[REQUIRED ACTION]: From the entries below, reproduce exactly the line containing "Task: Choose Sí for both teams scoring", the line containing "Click the 'Last Backup:' label", and every line in between, with nothing added.

[EXERCISE MATERIALS]:
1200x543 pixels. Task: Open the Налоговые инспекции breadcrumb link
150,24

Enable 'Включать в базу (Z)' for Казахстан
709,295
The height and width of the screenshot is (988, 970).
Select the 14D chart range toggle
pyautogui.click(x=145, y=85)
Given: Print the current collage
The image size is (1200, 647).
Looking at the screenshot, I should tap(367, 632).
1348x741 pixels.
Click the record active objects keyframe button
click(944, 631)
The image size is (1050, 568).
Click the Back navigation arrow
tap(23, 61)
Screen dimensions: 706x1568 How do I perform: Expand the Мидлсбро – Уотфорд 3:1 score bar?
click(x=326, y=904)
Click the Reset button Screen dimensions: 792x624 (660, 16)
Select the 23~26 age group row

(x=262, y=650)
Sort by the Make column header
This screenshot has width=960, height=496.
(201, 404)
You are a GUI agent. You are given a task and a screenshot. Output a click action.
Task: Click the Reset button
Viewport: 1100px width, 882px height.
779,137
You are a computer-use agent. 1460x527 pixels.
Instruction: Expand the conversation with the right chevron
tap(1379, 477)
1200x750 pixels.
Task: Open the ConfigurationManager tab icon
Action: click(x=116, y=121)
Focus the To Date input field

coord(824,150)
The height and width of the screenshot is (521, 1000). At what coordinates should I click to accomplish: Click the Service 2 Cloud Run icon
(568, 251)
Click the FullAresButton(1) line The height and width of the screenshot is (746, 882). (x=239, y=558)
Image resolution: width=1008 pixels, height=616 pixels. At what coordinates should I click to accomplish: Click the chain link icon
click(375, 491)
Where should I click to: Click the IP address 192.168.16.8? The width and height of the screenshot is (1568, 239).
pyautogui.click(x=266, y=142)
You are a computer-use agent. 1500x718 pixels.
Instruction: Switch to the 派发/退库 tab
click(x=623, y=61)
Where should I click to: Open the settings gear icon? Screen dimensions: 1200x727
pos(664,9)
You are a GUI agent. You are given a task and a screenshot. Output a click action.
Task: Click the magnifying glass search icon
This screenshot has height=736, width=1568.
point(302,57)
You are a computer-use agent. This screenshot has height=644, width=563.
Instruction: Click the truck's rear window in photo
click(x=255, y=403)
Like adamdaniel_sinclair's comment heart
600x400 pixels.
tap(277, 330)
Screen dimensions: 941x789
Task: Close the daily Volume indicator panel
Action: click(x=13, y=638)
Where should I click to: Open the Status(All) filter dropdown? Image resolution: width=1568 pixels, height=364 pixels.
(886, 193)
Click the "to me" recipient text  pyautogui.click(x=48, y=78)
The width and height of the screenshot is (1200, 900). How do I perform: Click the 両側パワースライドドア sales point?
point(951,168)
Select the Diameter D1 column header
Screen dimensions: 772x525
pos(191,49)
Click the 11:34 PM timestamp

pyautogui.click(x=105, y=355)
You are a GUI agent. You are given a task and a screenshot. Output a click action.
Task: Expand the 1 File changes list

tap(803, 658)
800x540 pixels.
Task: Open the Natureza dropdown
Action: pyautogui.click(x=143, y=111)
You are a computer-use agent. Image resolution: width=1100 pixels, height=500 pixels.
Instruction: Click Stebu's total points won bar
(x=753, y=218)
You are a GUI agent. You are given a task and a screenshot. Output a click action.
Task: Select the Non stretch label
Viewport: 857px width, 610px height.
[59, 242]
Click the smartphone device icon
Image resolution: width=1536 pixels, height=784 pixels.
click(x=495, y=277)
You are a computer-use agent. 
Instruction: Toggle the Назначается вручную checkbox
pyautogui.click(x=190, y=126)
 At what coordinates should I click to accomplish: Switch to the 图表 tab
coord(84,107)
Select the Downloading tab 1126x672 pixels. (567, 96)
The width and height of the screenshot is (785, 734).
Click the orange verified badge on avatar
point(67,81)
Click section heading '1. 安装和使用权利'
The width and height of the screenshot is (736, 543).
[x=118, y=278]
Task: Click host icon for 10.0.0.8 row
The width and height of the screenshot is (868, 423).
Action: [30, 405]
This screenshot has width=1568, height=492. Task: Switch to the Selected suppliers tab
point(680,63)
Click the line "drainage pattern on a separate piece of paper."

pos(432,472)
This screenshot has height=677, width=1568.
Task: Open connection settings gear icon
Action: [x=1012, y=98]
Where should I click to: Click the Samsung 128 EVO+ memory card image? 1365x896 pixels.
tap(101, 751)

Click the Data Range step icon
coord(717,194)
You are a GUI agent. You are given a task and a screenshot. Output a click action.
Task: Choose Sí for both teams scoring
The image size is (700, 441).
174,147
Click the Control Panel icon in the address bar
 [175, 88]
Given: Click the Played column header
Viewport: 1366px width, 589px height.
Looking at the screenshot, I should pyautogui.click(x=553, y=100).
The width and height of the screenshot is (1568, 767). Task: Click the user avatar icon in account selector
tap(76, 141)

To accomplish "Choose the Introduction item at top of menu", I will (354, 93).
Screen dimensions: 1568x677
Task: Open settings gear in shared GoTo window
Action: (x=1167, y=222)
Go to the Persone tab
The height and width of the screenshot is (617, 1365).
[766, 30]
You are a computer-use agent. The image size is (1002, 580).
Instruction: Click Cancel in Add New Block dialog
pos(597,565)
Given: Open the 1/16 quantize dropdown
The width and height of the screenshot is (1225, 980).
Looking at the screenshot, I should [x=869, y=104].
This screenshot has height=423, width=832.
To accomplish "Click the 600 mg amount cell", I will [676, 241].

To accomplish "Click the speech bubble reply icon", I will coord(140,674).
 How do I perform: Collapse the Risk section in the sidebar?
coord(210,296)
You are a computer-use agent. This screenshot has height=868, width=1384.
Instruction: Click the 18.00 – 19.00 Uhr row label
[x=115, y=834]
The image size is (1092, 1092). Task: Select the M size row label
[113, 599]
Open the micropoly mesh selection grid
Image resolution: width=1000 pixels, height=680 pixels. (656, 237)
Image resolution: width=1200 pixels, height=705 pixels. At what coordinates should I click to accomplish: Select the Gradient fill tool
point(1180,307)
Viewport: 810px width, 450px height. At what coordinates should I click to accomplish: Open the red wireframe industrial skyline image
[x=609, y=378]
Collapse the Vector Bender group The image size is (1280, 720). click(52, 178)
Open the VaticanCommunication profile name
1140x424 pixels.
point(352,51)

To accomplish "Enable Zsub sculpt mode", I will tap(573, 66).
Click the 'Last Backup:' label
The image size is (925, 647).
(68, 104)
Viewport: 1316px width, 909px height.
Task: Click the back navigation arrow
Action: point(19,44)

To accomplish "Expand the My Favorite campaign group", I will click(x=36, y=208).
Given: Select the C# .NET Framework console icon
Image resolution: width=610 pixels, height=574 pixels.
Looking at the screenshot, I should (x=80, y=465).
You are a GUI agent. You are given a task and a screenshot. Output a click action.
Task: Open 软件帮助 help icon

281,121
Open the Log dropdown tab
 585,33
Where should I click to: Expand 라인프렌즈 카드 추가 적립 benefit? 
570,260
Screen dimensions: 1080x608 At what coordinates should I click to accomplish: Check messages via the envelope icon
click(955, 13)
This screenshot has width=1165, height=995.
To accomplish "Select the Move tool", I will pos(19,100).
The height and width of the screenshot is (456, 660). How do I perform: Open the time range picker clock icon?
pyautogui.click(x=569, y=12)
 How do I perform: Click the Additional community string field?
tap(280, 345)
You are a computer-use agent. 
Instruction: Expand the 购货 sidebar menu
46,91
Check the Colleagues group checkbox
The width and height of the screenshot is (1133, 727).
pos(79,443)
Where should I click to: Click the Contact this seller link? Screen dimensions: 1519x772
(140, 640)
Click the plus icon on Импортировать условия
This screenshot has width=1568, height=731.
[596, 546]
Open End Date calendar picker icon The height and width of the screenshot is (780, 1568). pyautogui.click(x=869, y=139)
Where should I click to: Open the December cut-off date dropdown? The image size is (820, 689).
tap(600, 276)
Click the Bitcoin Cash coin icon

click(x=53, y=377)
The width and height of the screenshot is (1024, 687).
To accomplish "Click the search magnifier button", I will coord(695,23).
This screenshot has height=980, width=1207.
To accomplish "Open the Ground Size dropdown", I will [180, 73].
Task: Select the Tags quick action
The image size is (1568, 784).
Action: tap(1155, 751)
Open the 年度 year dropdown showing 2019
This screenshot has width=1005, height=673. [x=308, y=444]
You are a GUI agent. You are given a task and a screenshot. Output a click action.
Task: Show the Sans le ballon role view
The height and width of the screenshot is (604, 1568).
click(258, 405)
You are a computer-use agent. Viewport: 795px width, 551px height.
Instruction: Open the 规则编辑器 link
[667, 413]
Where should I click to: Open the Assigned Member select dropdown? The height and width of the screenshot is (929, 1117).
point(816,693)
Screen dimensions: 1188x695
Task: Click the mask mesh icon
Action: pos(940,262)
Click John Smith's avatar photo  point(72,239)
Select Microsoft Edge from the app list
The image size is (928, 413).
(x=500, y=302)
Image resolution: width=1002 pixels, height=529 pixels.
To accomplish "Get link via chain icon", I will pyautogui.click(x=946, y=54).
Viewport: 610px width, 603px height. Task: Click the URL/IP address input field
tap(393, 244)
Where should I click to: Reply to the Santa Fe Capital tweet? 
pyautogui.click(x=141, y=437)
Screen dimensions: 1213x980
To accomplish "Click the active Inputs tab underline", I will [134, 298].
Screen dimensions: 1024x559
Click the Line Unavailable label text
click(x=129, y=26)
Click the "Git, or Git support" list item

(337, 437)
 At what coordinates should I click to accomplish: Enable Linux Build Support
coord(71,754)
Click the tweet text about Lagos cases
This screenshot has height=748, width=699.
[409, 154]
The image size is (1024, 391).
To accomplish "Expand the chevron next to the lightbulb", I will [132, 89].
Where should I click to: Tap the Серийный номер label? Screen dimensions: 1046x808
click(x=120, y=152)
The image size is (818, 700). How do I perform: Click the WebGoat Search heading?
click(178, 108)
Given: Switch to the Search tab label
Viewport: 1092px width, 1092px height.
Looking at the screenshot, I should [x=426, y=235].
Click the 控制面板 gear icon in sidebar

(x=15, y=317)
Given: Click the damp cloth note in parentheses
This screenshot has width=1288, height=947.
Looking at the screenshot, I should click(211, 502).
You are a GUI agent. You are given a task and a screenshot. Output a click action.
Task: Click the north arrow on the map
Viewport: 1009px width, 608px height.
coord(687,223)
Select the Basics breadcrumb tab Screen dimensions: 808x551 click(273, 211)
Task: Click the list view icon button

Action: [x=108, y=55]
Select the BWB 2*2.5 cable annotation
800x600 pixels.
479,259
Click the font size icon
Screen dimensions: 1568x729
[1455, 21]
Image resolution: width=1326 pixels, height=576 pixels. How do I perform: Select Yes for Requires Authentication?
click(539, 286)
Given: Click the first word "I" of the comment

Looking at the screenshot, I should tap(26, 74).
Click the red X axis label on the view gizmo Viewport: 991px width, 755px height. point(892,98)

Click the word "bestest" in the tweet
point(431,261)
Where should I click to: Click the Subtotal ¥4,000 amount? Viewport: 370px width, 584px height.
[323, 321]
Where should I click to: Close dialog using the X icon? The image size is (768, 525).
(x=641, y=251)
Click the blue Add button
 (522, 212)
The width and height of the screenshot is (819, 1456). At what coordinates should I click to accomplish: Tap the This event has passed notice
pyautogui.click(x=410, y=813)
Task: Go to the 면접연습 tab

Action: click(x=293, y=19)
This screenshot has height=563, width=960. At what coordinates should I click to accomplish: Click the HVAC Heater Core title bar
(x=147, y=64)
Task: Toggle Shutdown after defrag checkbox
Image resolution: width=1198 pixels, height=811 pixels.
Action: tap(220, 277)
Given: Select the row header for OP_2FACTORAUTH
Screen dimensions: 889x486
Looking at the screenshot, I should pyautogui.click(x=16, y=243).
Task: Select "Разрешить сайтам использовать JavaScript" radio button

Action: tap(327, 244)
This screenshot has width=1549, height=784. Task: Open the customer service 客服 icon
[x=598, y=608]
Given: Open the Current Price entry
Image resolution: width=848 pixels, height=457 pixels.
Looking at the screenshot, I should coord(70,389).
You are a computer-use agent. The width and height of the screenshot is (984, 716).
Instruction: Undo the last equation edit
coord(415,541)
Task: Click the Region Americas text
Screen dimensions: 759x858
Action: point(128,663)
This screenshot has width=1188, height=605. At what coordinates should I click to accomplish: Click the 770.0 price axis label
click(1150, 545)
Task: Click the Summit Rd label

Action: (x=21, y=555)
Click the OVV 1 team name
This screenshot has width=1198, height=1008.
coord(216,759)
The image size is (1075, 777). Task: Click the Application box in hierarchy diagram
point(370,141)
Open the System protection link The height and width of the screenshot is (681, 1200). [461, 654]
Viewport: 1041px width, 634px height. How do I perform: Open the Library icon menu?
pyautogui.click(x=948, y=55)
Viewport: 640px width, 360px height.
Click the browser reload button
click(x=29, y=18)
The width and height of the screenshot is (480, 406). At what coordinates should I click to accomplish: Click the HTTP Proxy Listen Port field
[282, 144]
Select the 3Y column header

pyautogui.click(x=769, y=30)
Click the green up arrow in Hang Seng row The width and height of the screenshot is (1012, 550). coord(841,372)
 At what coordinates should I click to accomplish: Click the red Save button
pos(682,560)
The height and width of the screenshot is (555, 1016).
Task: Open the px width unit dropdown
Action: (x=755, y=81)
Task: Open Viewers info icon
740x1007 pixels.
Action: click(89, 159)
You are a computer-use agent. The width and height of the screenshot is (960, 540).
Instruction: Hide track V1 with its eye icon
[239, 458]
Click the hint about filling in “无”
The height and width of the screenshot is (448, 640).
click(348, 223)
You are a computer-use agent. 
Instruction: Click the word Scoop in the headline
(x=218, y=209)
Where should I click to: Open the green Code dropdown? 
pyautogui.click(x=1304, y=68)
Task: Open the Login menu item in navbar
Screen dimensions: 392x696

[RESULT]:
Task: Choose Sí for both teams scoring
The image size is (700, 441).
174,147
Click the Control Panel icon in the address bar
 [175, 88]
Given: Click the Played column header
Viewport: 1366px width, 589px height.
Looking at the screenshot, I should pyautogui.click(x=553, y=100).
The width and height of the screenshot is (1568, 767). Task: Click the user avatar icon in account selector
tap(76, 141)

To accomplish "Choose the Introduction item at top of menu", I will (354, 93).
Screen dimensions: 1568x677
Task: Open settings gear in shared GoTo window
Action: (x=1167, y=222)
Go to the Persone tab
The height and width of the screenshot is (617, 1365).
[766, 30]
You are a computer-use agent. The image size is (1002, 580).
Instruction: Click Cancel in Add New Block dialog
pos(597,565)
Given: Open the 1/16 quantize dropdown
The width and height of the screenshot is (1225, 980).
Looking at the screenshot, I should [x=869, y=104].
This screenshot has height=423, width=832.
To accomplish "Click the 600 mg amount cell", I will [676, 241].

To accomplish "Click the speech bubble reply icon", I will coord(140,674).
 How do I perform: Collapse the Risk section in the sidebar?
coord(210,296)
You are a computer-use agent. This screenshot has height=868, width=1384.
Instruction: Click the 18.00 – 19.00 Uhr row label
[x=115, y=834]
The image size is (1092, 1092). Task: Select the M size row label
[113, 599]
Open the micropoly mesh selection grid
Image resolution: width=1000 pixels, height=680 pixels. (656, 237)
Image resolution: width=1200 pixels, height=705 pixels. At what coordinates should I click to accomplish: Select the Gradient fill tool
point(1180,307)
Viewport: 810px width, 450px height. At what coordinates should I click to accomplish: Open the red wireframe industrial skyline image
[x=609, y=378]
Collapse the Vector Bender group The image size is (1280, 720). click(52, 178)
Open the VaticanCommunication profile name
1140x424 pixels.
point(352,51)

To accomplish "Enable Zsub sculpt mode", I will tap(573, 66).
Click the 'Last Backup:' label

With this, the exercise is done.